Most notorious were the narcofosas in San Fernando, a town in the northern state of Tamaulipas, which borders Texas. In 2010, the bodies of 72 massacred migrants were found in a warehouse. Less than a year later, a mass grave was discovered with the remains of 193 people. All of the victims were reportedly killed by Los Zetas, one of Mexico’s most violent drug cartels.
“There are so many mass graves in Mexico, the country is starting to resemble a Swiss cheese,” says Jorge Reveles, a veteran crime reporter who has investigated narcofosas and written numerous books about the drug war. “The number of graves that hasn’t been found is infinitely larger than the number that has been discovered.”
Statistics support his theory. Last week, the Mexican government admitted that more than 22,000 people have gone missing since the drug war began in 2006, when then president Felipe Calderón deployed the military to combat the country’s drug cartels. That number is significantly higher than the 9,000 reported missing last year. And last Tuesday, the National Citizen Observatory, a crime watchdog, released a report indicating that Mexico now has more kidnappings than any other country in the world, with 0.8 kidnappings per 100,000 people.
But not only is the number of disappeared alarmingly high, critics also say that criminals can dump bodies wherever they want, in some cases even with the assistance of corrupt law enforcement officials. How else, they argue, would it be possible for anyone to bury dozens, sometimes hundreds of people without anyone noticing?
“It seems that a blind eye has been turned to organized crime, allowing them to disappear, kill and bury with ease,” wrote Ruben Martín, a columnist for the El Economista newspaper, after the graves in Jalisco state were found earlier this year. “It is a very serious issue that must be clarified.”
Moreover, many also criticize the way the fosas are being investigated. “Take the example of San Fernando, where the biggest graves were found,” says José Reveles. “There was no prosecutor in town to properly lead an investigation. Some of the bodies were damaged when they were taken out of the grave and the identification process took far too much time. It is an awful development for families of the disappeared, who often need to travel the whole country just to find out if their loved ones happened to have been found in a newly discovered mass grave.”
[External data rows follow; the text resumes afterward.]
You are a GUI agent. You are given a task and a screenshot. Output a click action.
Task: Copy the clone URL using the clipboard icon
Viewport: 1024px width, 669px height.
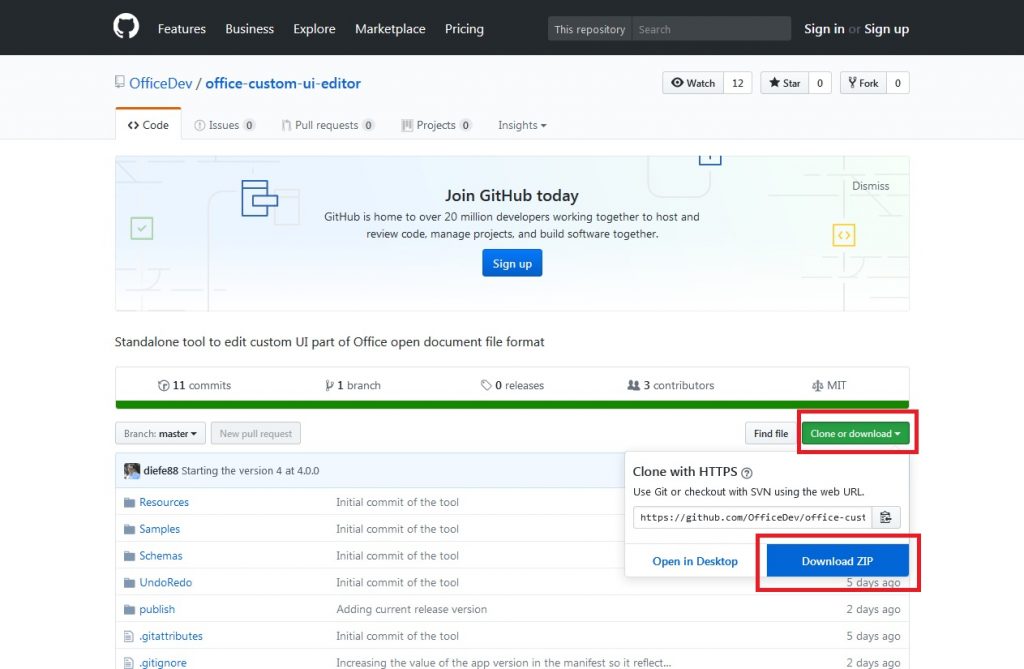pyautogui.click(x=886, y=517)
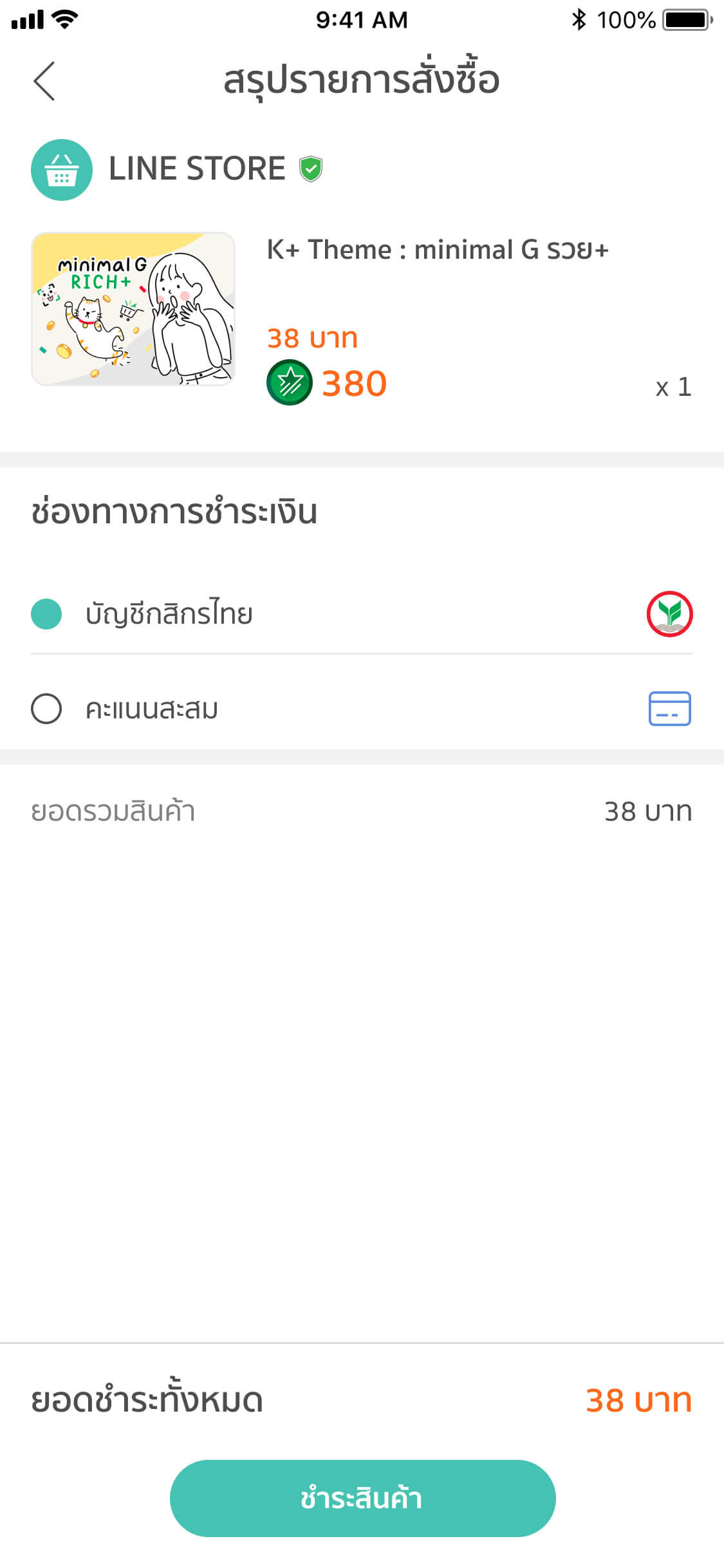Viewport: 724px width, 1568px height.
Task: Tap the battery status icon
Action: tap(687, 20)
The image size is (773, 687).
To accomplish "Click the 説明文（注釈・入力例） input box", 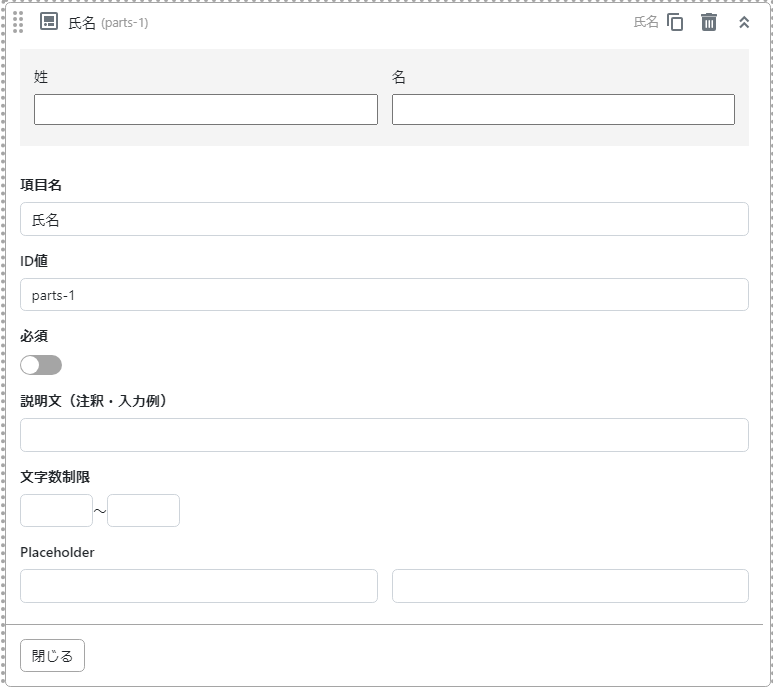I will pos(384,435).
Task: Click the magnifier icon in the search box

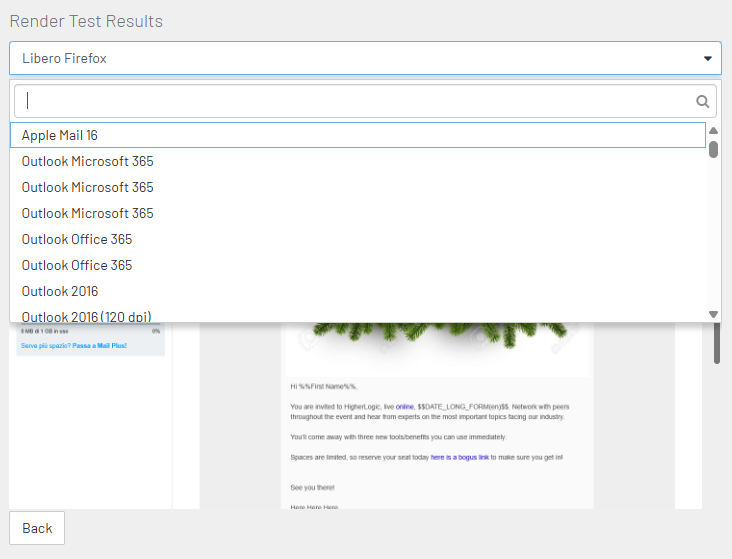Action: pos(702,101)
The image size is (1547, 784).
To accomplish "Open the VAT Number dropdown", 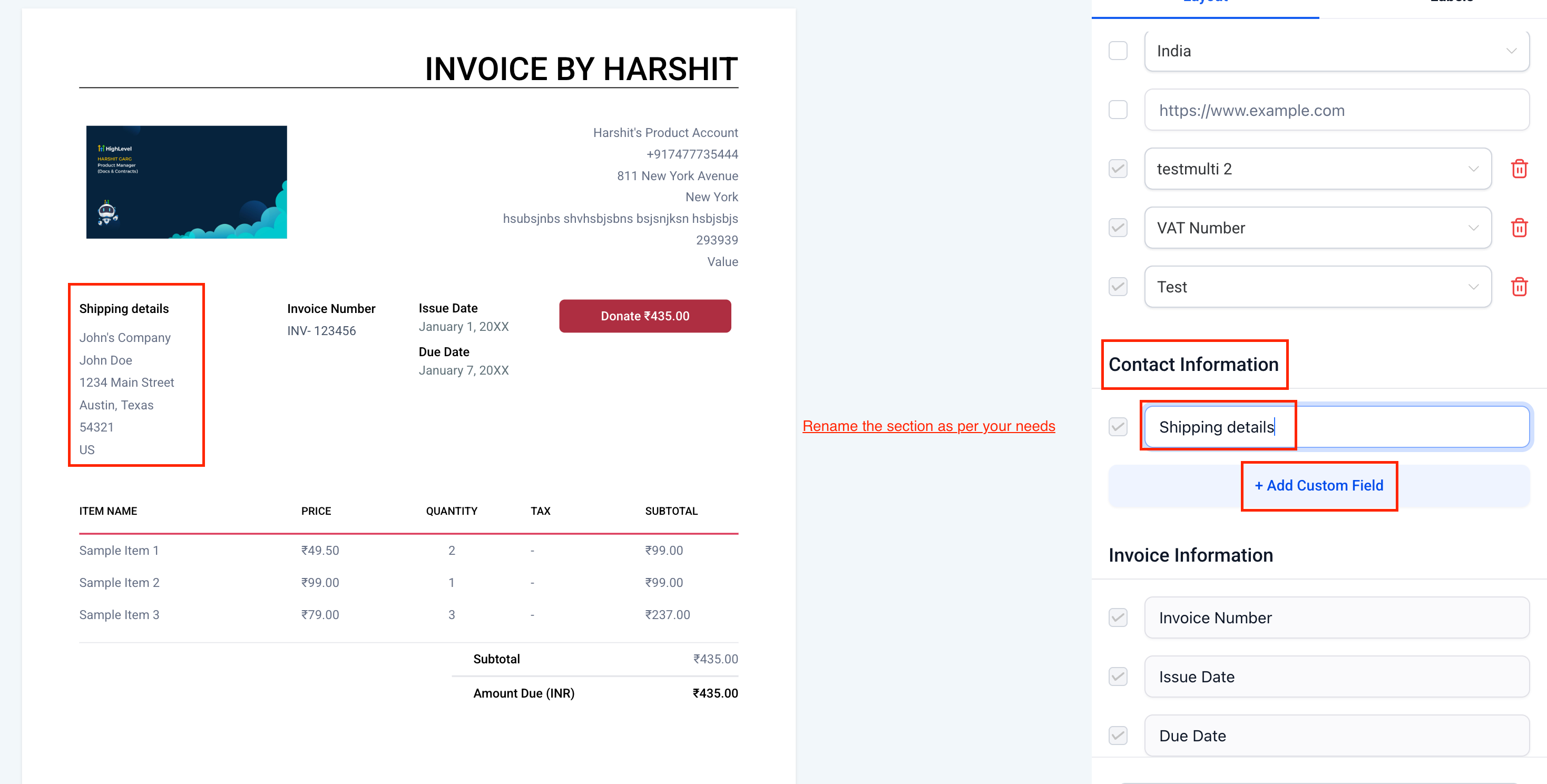I will tap(1317, 228).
Mexican president Enrique Peña Nieto has promised to ramp up the fight against organized crime. Part of his strategy is the formation of the Gendarmería, a new elite police unit working under the auspices of the Federal Police. This week saw the first deployment of 350 Gendarmería agents in Valle de Bravo, an affluent town near Mexico City, which has recently reported a wave of kidnappings.
But many doubt whether the current government is willing or able to solve the gruesome mysteries of Mexico’s disappeared and mass graves. “If you ask me, it’s all for show,” says the former pot farmer Rubén. “In Michoacán alone, there are graves everywhere, hundreds of people have disappeared. The authorities could easily find most of the fosas, but I feel that it just doesn’t interest them.”